Chicken/egg. Startup code is to prepare everything needed to run C, so how could startup be in C if it haven't had things prepared?

OTOH, if that C is simple enough and doesn't use globals/statics, it should be fine. I personally don't like it because of the "fundamental" reason above.

Also, what I don't quite get is the urge to set SP. I see that regularly. But, it's set by hardware from the first word in the vector table, after all. Is this some cargo-cult thing or is there any material reason for it? I couldn't find any hints. After all, cargo-cult followers don't know it's a cargo-cult, do they, so they can't report.

> __libc_init_array - you confirm it is C++ only

Following discussion here (also in your "CubeIDE is crap" thread) and elsewhere, I don't; the upcoming version of the 101.5 text is rephrased.

My text is aimed at minimal. Your application is everything but (use of RTOS, printf()...). The more "magic" which comes with the tools you use, the less you will be able to kick out the "why would I need this" stuff.

> STLINK-V3 - I may be wrong but I think you need V3 to get the "high speed debugging UART" - the SWV ITM data console

SWO "UART Rx" is available in STLink/V2, too.

> today's PCs are so fast that a batch file based compile-all is fine

There are merits of using make beyond speed, too, but generally, this is a valid point.

> some libc functions are not reentrant (not in this thread, you've mentioned it elsewhere, but I think it's relevant to the "minimal" and "have control" overarching topic)

It may come as a nasty surprise, but by the C standard, *none* of the standard library functions are to be considered reentrant. In other words, thou shalt not use e.g. abs() both in main and interrupts.

(Also, the standard claims *all* symbols defined in the library chapter (C99 chapter 7)  to be reserved, yes, writing your own abs() may result in nasty surprises and it did in the past - and I know you say the library functions as they are supplied with Cube can't be simply overriden - this is likely to be dependent on several minute details of how exactly things are compiled/linked, not just having library functions weak, and matter for further extensive painful discussion, not here and not now).

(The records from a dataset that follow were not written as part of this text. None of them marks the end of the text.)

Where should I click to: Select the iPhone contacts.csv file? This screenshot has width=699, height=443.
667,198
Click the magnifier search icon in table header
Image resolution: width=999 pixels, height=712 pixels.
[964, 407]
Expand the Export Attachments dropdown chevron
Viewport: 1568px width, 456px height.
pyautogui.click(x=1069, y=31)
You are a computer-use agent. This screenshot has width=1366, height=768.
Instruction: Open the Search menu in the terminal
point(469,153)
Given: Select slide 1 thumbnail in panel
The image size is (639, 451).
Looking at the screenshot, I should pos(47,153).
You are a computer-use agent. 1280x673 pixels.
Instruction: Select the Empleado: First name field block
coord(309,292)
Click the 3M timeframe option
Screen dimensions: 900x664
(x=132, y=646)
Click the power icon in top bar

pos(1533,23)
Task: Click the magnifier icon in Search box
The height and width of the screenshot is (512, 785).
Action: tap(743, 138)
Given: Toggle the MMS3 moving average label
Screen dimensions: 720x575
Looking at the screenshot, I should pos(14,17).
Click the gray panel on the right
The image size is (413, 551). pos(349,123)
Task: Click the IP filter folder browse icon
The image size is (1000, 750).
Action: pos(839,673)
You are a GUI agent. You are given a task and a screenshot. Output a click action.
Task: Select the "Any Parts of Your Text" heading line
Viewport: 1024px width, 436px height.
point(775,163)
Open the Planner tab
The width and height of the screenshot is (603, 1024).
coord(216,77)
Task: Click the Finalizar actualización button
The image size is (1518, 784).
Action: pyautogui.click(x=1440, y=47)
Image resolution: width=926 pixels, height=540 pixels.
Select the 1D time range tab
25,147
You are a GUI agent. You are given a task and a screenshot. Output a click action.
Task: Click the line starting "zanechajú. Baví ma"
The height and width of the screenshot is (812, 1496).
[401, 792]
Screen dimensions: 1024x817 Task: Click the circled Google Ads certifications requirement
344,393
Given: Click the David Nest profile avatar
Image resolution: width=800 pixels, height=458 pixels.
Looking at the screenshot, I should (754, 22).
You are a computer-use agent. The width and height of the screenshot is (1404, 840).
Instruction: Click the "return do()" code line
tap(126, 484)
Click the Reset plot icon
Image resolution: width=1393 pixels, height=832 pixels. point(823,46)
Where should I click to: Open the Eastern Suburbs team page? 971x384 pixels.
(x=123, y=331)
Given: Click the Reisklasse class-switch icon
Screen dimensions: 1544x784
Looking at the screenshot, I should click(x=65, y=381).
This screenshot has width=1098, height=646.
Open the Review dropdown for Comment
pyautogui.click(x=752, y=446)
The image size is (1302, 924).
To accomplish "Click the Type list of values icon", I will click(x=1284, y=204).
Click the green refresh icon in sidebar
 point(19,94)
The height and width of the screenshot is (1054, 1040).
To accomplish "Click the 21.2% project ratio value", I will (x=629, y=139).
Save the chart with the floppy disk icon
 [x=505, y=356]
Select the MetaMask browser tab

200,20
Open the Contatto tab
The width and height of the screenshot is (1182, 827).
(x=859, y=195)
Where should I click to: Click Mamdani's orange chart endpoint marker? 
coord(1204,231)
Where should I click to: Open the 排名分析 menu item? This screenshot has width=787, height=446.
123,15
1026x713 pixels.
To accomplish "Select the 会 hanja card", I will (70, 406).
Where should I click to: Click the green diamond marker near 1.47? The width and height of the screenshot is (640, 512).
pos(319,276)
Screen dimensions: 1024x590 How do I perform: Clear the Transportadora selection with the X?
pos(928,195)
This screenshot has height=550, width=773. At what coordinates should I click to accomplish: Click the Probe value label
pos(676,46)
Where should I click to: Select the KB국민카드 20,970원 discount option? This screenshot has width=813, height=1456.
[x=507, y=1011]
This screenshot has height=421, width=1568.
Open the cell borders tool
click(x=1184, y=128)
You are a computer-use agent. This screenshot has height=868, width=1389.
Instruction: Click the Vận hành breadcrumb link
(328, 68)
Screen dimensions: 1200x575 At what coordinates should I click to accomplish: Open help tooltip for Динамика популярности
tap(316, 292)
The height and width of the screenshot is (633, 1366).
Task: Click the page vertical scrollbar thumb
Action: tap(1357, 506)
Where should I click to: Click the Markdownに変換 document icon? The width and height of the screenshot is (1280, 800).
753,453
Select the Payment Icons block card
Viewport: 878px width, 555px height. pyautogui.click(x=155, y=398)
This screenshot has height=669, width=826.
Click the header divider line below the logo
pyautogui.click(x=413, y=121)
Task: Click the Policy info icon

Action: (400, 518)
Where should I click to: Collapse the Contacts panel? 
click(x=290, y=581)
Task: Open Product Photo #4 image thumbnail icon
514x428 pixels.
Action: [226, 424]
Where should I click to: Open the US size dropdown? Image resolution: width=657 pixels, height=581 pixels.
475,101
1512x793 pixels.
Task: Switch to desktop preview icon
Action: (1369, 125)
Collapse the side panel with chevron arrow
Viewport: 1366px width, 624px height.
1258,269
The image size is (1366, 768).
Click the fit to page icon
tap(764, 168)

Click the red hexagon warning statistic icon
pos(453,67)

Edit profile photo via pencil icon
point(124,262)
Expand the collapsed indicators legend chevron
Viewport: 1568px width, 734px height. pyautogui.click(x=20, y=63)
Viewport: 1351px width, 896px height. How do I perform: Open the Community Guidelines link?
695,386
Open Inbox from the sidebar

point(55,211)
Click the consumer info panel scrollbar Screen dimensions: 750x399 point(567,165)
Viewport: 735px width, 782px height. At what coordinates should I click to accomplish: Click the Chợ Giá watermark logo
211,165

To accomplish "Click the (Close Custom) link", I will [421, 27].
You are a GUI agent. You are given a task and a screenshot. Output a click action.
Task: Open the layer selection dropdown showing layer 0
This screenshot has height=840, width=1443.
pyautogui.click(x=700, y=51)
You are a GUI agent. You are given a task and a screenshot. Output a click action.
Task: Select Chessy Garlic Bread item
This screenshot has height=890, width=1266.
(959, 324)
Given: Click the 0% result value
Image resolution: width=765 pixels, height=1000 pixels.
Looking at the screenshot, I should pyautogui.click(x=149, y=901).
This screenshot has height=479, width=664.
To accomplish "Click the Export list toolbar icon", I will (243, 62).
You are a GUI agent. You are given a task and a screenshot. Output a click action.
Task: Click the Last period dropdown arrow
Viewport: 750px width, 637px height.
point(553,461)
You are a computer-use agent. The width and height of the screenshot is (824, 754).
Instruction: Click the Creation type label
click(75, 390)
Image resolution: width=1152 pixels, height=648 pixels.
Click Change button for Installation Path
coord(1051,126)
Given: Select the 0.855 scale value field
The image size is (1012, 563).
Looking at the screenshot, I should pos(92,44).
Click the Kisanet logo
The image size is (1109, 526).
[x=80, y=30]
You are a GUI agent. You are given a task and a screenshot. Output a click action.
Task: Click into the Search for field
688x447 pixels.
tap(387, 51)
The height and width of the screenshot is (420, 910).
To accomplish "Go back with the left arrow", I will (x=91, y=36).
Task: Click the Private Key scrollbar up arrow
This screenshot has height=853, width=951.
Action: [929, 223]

Programs written so are not strictly conformant thus not portable. OTOH, who cares about strict standard conformance and portability? Isn't functionality the ultimate goal? Is there any relevant mcu *application* where code portability is of any concern whatsoever?

Now for many library functions (e.g. <math.h>) it would be rather strange if they would be non-reentrant. I can imagine system-level library functions (i.e. those which are not covered by the "freestanding" clause of C99) to be non-reentrant - the printf()/scanf() family may be prime example, although <time.h> may be the prime counter-example, too.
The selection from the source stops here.